**Consigne**
Recopiez fidèlement, s'il vous plaît, tout le passage du texte ci-dessous sur l'Université algérienne, depuis « Des événements, comme » jusqu'à « mis en valeur. ».

Outre une population de jeunes bacheliers qui donne chaque année une envergure nouvelle à nos structures universitaires, ces dernières vivent des remous, des grèves et d’autres formes de perturbations qui ne sont pas toujours liées à l’aspect pédagogique des programmes. Ces aléas- où se rejoignent, comme dans un condensé du chaudron de la société algérienne tout entière, les questions sociales, les motivations politiques et les contradictions culturelles-ont fini par prendre en otage l’Université et la projeter dans la zone des incertitudes.
Des événements, comme celui vécu dramatiquement à l’université de Mostaganem en octobre dernier où un étudiant avait tué son professeur- le plus dramatique sans doute après l’assassinat de l’étudiant Amzal Kamal le 2 novembre 1982 sur le campus de Ben Aknoun mais pour des raisons complètement différentes- ne laissent pas de poser de graves et de déterminantes question quant au sort de l’Université algérienne. L’émoi et la consternation ayant affecté le personnel universitaire (corps enseignant et administration) ainsi que l’opinion publique, n’ont d’égal que l’espoir mis dans cette institution scientifique pour former les cadres de la Nation et permettre aux enfants du peuple une ascension sociale au prix d’un labeur et d’une compétence bien mis en valeur.

**Données fournies**
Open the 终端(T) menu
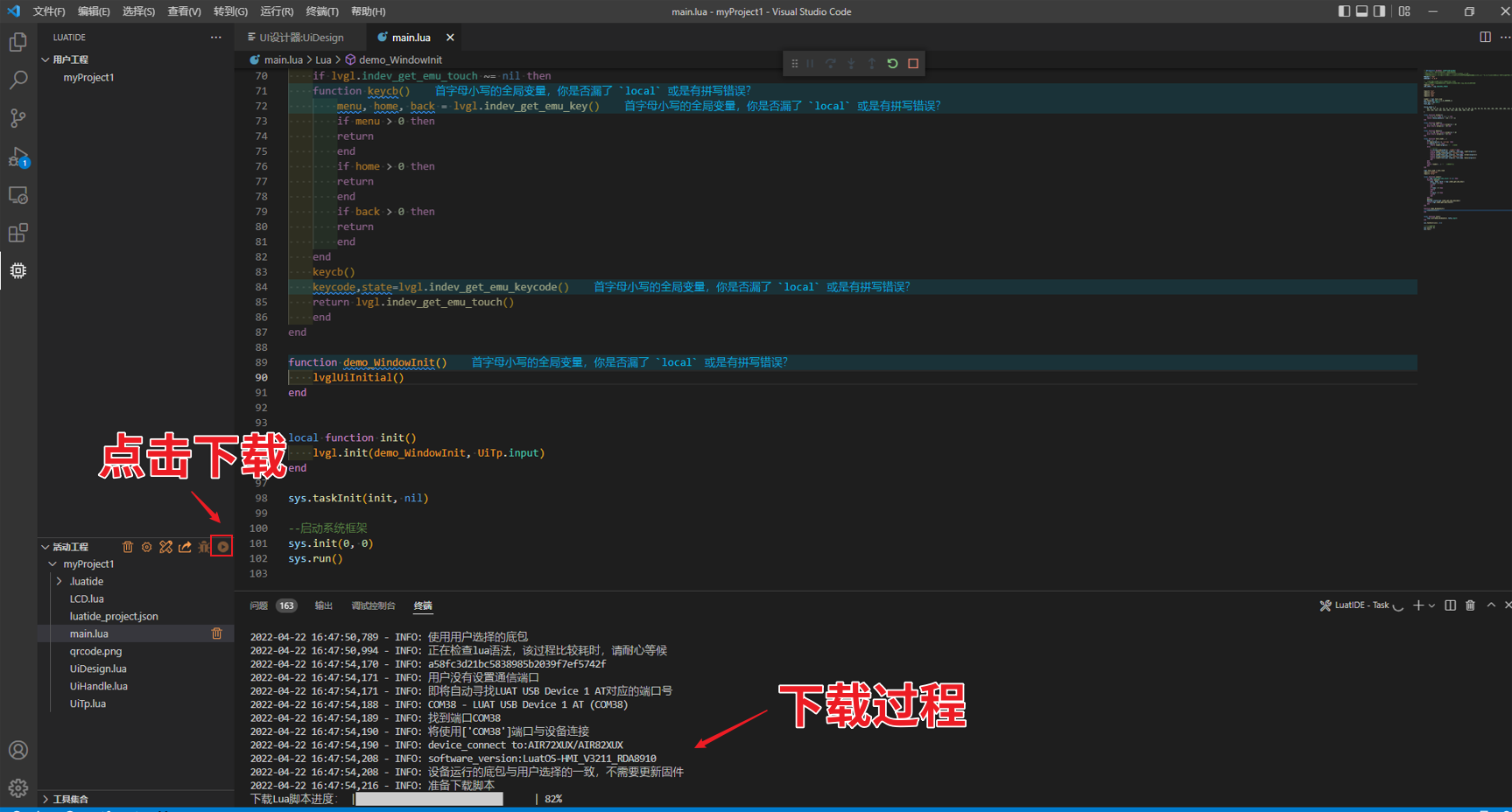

**Résultat de l'exercice**
Des événements, comme celui vécu dramatiquement à l’université de Mostaganem en octobre dernier où un étudiant avait tué son professeur- le plus dramatique sans doute après l’assassinat de l’étudiant Amzal Kamal le 2 novembre 1982 sur le campus de Ben Aknoun mais pour des raisons complètement différentes- ne laissent pas de poser de graves et de déterminantes question quant au sort de l’Université algérienne. L’émoi et la consternation ayant affecté le personnel universitaire (corps enseignant et administration) ainsi que l’opinion publique, n’ont d’égal que l’espoir mis dans cette institution scientifique pour former les cadres de la Nation et permettre aux enfants du peuple une ascension sociale au prix d’un labeur et d’une compétence bien mis en valeur.